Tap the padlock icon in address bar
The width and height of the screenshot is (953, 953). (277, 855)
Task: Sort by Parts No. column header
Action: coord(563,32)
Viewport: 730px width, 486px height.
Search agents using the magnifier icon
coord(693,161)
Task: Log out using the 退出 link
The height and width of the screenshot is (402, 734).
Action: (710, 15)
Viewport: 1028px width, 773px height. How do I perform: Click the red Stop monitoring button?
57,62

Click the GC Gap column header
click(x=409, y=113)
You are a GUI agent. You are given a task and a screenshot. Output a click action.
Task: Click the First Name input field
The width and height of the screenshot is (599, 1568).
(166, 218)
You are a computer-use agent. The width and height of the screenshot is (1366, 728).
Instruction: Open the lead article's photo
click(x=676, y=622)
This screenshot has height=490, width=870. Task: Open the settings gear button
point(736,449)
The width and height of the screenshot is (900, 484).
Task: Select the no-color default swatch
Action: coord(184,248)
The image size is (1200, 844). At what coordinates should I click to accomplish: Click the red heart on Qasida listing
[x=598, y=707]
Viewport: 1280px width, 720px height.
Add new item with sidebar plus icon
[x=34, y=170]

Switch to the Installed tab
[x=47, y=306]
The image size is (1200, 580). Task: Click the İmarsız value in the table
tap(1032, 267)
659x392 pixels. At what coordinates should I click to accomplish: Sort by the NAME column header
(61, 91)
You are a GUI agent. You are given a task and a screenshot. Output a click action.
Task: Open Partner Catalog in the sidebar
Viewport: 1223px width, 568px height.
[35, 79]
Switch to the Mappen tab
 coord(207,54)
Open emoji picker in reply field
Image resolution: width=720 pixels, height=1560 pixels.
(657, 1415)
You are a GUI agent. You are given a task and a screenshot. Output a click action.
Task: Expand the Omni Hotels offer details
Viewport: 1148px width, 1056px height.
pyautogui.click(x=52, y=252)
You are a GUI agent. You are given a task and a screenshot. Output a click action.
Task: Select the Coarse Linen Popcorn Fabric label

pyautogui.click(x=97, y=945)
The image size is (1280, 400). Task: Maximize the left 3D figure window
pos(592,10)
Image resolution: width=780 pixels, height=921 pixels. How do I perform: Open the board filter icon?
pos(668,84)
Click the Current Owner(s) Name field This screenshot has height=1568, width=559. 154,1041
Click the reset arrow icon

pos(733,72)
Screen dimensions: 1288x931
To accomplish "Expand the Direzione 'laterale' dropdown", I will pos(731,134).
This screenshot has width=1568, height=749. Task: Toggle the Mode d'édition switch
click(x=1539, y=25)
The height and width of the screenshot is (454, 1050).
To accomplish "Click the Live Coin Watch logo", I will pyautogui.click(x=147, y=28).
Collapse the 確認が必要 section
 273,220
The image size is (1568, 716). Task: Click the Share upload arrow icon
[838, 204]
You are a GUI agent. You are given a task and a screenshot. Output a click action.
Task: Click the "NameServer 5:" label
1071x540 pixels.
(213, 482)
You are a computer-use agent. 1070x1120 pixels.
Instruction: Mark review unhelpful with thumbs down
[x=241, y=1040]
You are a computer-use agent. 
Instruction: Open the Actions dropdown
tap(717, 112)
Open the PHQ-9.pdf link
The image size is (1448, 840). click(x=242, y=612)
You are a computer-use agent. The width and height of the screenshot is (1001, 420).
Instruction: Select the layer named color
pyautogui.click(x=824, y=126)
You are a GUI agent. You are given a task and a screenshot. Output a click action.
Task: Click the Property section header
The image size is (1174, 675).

--- --- ---

Start with the line above that contains "The image size is (1200, 580)." and end with the line that contains "Task: Expand the Omni Hotels offer details". Write out those lines exactly, and only those.

• Response to the task:
The image size is (1200, 580). Task: Click the İmarsız value in the table
tap(1032, 267)
659x392 pixels. At what coordinates should I click to accomplish: Sort by the NAME column header
(61, 91)
You are a GUI agent. You are given a task and a screenshot. Output a click action.
Task: Open Partner Catalog in the sidebar
Viewport: 1223px width, 568px height.
[35, 79]
Switch to the Mappen tab
 coord(207,54)
Open emoji picker in reply field
Image resolution: width=720 pixels, height=1560 pixels.
(657, 1415)
You are a GUI agent. You are given a task and a screenshot. Output a click action.
Task: Expand the Omni Hotels offer details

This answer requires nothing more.